=== Problem requirements ===
Reproduce the lines below with "Display resolution" substituted for every occurrence of "Image resolution", leaving everything else unchanged.

++++++++++

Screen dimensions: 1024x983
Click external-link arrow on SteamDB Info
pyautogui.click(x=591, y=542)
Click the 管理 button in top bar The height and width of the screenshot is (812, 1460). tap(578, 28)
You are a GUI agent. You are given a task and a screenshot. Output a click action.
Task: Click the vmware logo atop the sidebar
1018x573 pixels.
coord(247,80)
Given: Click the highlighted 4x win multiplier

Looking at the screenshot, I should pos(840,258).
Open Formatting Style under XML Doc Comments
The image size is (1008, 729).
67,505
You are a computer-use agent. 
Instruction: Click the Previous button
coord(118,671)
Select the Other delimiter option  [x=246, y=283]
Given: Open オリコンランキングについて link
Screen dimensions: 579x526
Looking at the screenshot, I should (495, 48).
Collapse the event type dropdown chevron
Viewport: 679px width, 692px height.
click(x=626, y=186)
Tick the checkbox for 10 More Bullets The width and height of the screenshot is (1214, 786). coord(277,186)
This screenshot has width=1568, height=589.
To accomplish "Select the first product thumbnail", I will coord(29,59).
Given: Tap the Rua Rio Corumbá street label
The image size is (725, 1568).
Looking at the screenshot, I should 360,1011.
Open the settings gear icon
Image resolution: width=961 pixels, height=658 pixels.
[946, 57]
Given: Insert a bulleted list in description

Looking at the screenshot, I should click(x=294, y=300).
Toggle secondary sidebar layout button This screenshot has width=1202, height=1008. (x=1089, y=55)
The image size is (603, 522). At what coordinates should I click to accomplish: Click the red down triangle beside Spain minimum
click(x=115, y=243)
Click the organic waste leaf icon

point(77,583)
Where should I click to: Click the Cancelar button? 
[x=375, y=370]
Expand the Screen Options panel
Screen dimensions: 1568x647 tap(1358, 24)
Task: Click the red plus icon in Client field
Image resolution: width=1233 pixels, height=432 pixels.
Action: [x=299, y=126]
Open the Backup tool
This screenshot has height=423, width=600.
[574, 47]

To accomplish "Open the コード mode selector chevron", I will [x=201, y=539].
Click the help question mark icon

++++++++++

=== Task result ===
Screen dimensions: 1024x983
Click external-link arrow on SteamDB Info
pyautogui.click(x=591, y=542)
Click the 管理 button in top bar The height and width of the screenshot is (812, 1460). tap(578, 28)
You are a GUI agent. You are given a task and a screenshot. Output a click action.
Task: Click the vmware logo atop the sidebar
1018x573 pixels.
coord(247,80)
Given: Click the highlighted 4x win multiplier

Looking at the screenshot, I should pos(840,258).
Open Formatting Style under XML Doc Comments
The image size is (1008, 729).
67,505
You are a computer-use agent. 
Instruction: Click the Previous button
coord(118,671)
Select the Other delimiter option  [x=246, y=283]
Given: Open オリコンランキングについて link
Screen dimensions: 579x526
Looking at the screenshot, I should (495, 48).
Collapse the event type dropdown chevron
Viewport: 679px width, 692px height.
click(x=626, y=186)
Tick the checkbox for 10 More Bullets The width and height of the screenshot is (1214, 786). coord(277,186)
This screenshot has width=1568, height=589.
To accomplish "Select the first product thumbnail", I will coord(29,59).
Given: Tap the Rua Rio Corumbá street label
The image size is (725, 1568).
Looking at the screenshot, I should 360,1011.
Open the settings gear icon
Display resolution: width=961 pixels, height=658 pixels.
[946, 57]
Given: Insert a bulleted list in description

Looking at the screenshot, I should click(x=294, y=300).
Toggle secondary sidebar layout button This screenshot has width=1202, height=1008. (x=1089, y=55)
The image size is (603, 522). At what coordinates should I click to accomplish: Click the red down triangle beside Spain minimum
click(x=115, y=243)
Click the organic waste leaf icon

point(77,583)
Where should I click to: Click the Cancelar button? 
[x=375, y=370]
Expand the Screen Options panel
Screen dimensions: 1568x647 tap(1358, 24)
Task: Click the red plus icon in Client field
Display resolution: width=1233 pixels, height=432 pixels.
Action: [x=299, y=126]
Open the Backup tool
This screenshot has height=423, width=600.
[574, 47]

To accomplish "Open the コード mode selector chevron", I will [x=201, y=539].
Click the help question mark icon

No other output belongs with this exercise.